[[ Exercise materials open ]]

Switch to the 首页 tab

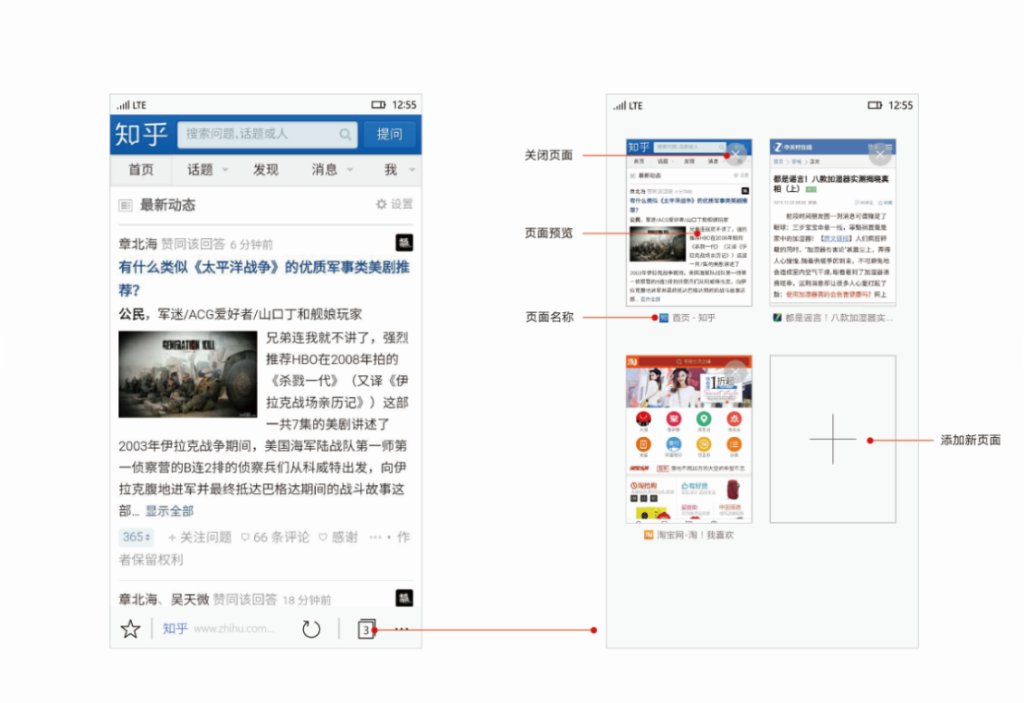[x=141, y=170]
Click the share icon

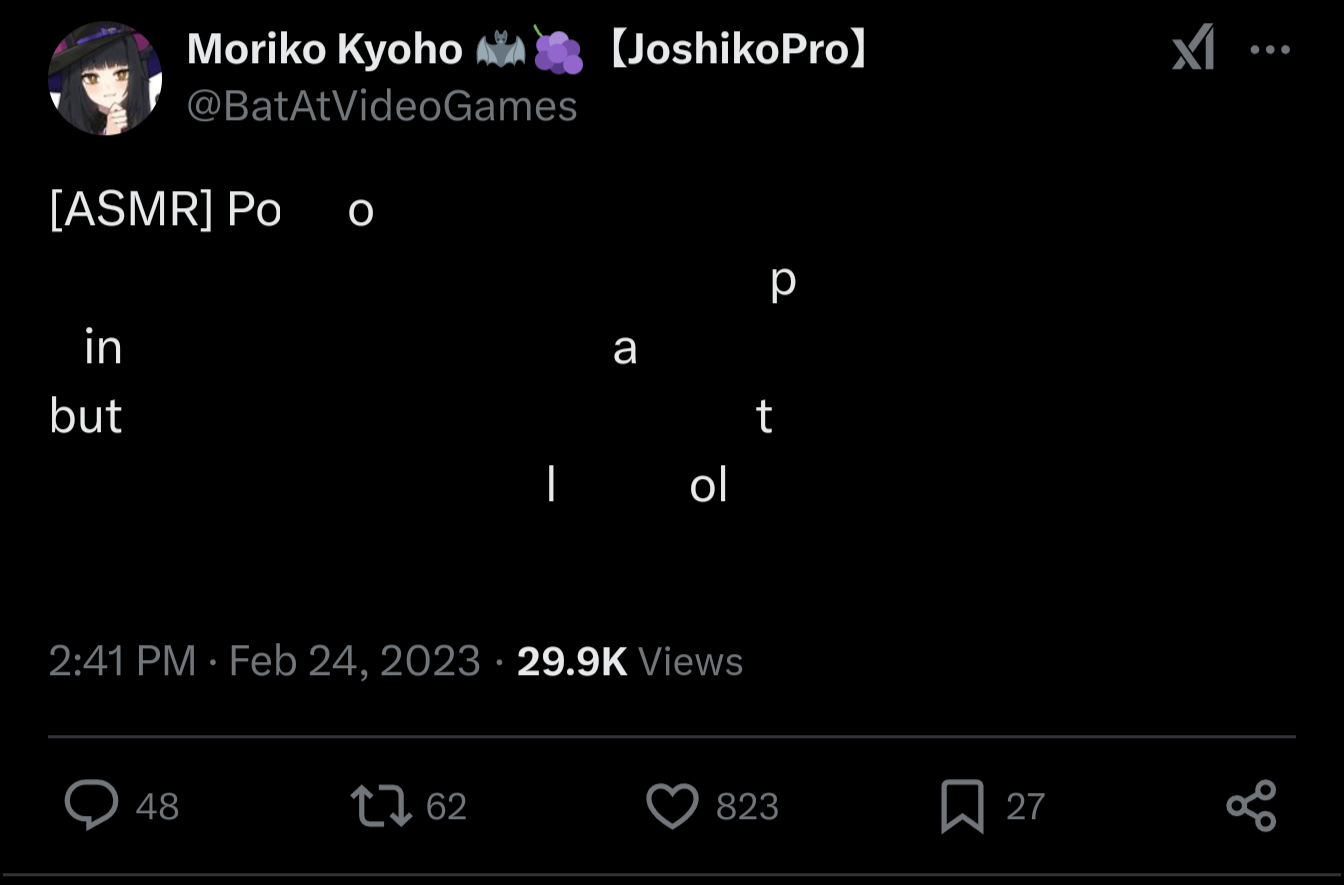pos(1251,806)
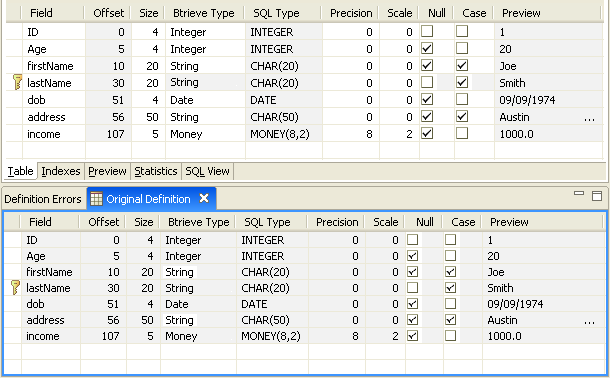Screen dimensions: 610x378
Task: Toggle Null checkbox for lastName in upper table
Action: click(x=427, y=82)
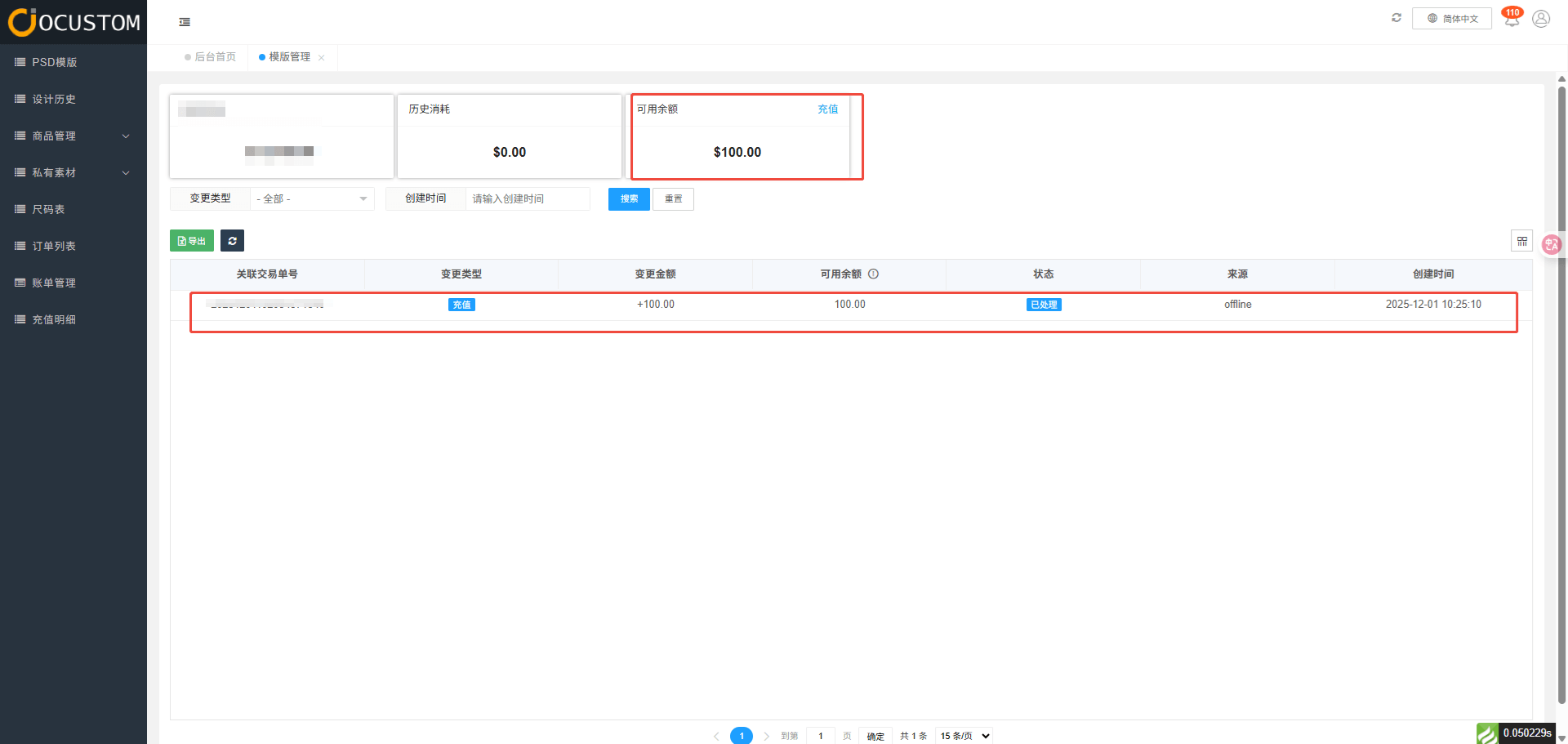Click the 创建时间 date input field

point(528,199)
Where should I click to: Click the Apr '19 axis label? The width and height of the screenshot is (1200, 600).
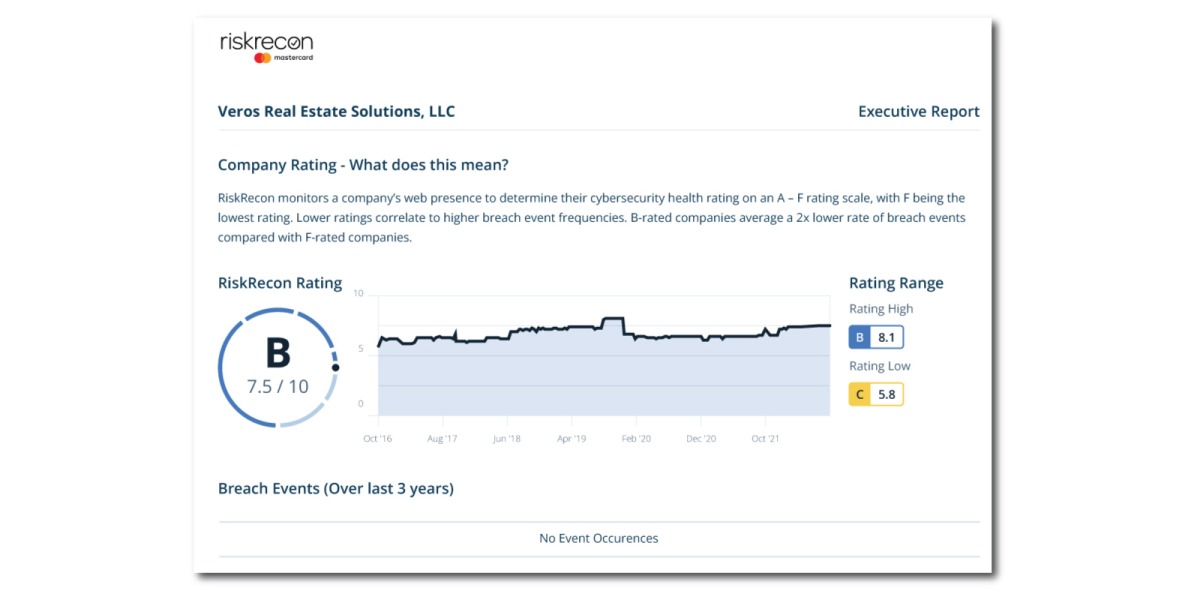[571, 439]
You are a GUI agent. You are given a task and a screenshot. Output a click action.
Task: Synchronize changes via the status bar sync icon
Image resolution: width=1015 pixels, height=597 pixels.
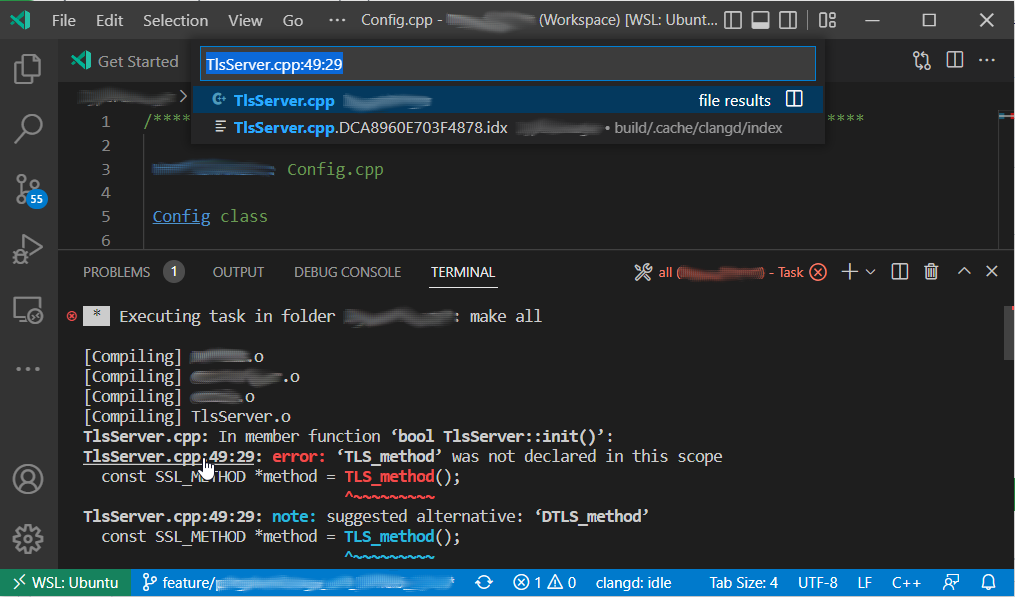click(484, 581)
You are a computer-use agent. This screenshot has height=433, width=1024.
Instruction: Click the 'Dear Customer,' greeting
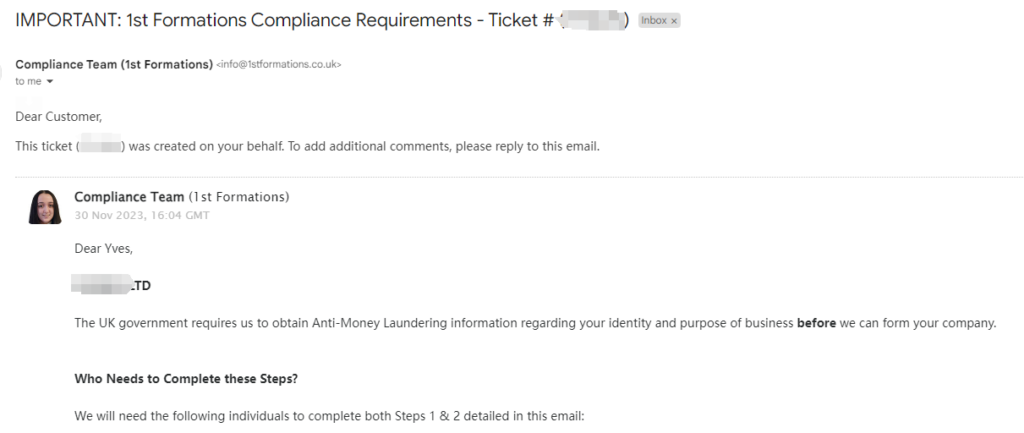pyautogui.click(x=59, y=117)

[[ Exercise materials closed ]]

**What you will do:**
Retype each entry exactly. No pictures.

**Task output:**
Switch to the 首页 tab

[x=141, y=170]
Click the share icon

pos(1251,806)
Screen dimensions: 610x378
Task: Toggle Null checkbox for lastName in upper table
Action: click(x=427, y=82)
Click the 创建时间 date input field

point(528,199)
Where should I click to: Click the Apr '19 axis label? The width and height of the screenshot is (1200, 600).
[571, 439]
You are a GUI agent. You are given a task and a screenshot. Output a click action.
Task: Synchronize changes via the status bar sync icon
Image resolution: width=1015 pixels, height=597 pixels.
click(484, 581)
You are a computer-use agent. This screenshot has height=433, width=1024.
Instruction: Click the 'Dear Customer,' greeting
pyautogui.click(x=59, y=117)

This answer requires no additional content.